Cette théorie macroniste s’est concrétisée par la suppression de l’ISF : ce cadeau fiscal permettrait aux “riches” (en fait à la grande bourgeoisie), d’utiliser l’argent qui leur a été restitué pour qu’ils fassent des investissements qui, finalement, créeront des emplois, résorberons le chômage et, donc, profiteront aux prolétaires. Ainsi, ce serait dans l’intérêt de la classe ouvrière que l’ISF aurait été supprimé ! Les “pauvres” en gilet jaune ont parfaitement compris, en dépit de leur “illettrisme” de “gaulois réfractaires”, que le macronisme cherche à les “entuber” (comme l’a dit une retraitée en gilet jaune interviewée à la télévision). En attendant que la suppression de l’ISF profite aux prolétaires, il faut encore leur demander de se serrer la ceinture pendant que la classe capitaliste continue à se vautrer dans le luxe. Il n’est pas surprenant qu’on ait pu lire, sur une pancarte en carton, dans la manifestation du 8 décembre : “Nous aussi on veut payer l’ISF ! Rends l’argent !”

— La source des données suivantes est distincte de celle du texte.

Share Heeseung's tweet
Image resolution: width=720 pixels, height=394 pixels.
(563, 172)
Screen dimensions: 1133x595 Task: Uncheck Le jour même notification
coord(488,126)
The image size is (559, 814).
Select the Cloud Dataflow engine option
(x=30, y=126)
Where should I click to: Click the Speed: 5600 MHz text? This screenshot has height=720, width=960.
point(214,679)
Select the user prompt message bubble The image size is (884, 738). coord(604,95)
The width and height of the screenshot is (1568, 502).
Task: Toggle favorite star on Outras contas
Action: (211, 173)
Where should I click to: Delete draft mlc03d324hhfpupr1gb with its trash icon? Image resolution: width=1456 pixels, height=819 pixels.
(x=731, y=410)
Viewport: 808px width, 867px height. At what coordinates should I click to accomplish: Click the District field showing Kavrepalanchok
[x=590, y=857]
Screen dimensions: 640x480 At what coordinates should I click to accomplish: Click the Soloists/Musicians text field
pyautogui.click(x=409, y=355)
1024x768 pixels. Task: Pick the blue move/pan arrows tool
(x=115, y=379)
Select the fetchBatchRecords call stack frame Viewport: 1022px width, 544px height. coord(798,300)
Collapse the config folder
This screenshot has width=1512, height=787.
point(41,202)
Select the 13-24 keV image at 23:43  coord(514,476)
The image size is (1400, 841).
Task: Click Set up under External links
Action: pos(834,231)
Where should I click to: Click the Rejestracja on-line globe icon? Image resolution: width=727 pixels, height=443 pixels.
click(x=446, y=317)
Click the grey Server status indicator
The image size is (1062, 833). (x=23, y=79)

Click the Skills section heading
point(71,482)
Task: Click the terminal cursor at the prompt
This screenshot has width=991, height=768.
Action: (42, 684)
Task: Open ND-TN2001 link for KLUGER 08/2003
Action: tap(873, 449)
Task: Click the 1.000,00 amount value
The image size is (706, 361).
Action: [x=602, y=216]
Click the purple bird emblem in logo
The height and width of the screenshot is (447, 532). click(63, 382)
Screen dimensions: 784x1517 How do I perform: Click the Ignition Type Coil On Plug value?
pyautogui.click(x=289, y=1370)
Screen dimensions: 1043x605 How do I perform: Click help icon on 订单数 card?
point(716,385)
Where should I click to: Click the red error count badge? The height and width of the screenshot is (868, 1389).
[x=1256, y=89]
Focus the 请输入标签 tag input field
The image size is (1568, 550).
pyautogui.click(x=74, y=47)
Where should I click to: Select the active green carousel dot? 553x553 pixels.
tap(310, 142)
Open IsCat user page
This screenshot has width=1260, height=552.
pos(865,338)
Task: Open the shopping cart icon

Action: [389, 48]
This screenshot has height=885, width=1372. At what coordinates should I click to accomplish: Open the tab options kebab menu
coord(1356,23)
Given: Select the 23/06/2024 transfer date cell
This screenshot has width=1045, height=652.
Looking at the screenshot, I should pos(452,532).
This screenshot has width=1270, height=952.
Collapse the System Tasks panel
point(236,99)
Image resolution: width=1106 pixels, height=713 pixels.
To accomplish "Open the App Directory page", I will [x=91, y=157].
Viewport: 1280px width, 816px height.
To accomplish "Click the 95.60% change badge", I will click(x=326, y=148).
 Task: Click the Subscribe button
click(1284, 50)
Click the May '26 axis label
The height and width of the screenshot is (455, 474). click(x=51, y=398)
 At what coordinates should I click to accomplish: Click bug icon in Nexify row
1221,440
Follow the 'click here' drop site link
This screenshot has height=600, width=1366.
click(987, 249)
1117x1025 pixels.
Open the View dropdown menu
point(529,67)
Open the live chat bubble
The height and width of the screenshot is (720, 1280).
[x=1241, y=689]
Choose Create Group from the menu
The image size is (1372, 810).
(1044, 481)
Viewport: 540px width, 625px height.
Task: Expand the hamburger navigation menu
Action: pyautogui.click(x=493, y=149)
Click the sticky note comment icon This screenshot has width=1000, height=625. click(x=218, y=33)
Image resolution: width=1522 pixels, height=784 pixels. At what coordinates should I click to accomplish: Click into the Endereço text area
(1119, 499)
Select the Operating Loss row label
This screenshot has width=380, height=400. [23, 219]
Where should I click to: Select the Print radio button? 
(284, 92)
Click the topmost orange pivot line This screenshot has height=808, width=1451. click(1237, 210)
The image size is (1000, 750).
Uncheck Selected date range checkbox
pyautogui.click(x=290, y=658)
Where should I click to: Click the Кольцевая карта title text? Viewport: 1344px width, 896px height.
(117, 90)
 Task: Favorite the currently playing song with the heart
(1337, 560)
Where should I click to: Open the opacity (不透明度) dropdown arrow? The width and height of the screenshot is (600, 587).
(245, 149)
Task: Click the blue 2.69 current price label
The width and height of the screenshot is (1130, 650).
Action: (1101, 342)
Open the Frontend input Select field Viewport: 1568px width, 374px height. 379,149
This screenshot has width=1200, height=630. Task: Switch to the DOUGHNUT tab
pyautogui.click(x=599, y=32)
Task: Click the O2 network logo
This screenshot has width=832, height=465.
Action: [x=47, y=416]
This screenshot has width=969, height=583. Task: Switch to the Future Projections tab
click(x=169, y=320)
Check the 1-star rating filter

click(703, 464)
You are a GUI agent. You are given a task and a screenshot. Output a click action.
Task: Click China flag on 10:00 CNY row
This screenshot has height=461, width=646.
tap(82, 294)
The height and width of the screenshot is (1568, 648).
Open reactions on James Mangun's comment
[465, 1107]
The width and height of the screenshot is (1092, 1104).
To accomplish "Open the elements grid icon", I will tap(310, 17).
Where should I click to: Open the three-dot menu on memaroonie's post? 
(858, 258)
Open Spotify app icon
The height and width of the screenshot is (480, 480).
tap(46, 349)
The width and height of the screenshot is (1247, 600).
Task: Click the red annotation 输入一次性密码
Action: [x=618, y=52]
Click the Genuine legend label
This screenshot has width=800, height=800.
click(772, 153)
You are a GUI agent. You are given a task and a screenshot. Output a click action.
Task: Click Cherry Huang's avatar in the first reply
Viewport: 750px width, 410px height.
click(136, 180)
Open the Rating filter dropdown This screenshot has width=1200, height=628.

Malgré la colère générale de tout le “peuple” de la “France qui travaille”, les prolétaires, dans leur grande majorité, ne veulent pas rejoindre les “gilets jaunes” même s’ils peuvent avoir de la sympathie pour leur mobilisation. Ils ne se reconnaissent pas dans les méthodes de lutte d’un mouvement soutenu par Marine Le Pen et par toute la droite. Ils ne se reconnaissent pas dans les violences aveugles des black blocks, les menaces de mort, la mentalité pogromiste, les agressions verbales xénophobes et homophobes de certains “gilets jaunes”.
La popularité de ce mouvement, y compris après les violences du “samedi noir”, est significative de l’immense colère qui gronde dans les entrailles de la société. Mais, pour le moment, la grande majorité des prolétaires (ouvriers de l’industrie, des transports ou de la grande distribution, travailleurs de la santé ou de l’enseignement, petits fonctionnaires des administrations ou des services sociaux…) sont encore paralysés par la difficulté à retrouver leur identité de classe, c’est-à-dire la conscience qu’ils appartiennent à une même classe sociale subissant la même exploitation. La grande majorité en a assez des “journées d’action” stériles, des manifestations balades appelées par les syndicats et autres grèves “perlées”, comme celle des cheminots au printemps dernier. Tant que le prolétariat n’aura pas retrouvé le chemin de sa lutte et affirmé son indépendance de classe autonome, développé sa conscience, la société ne peut que continuer à s’enliser dans le chaos. Elle ne peut que continuer à pourrir dans le déchaînement bestial de la violence.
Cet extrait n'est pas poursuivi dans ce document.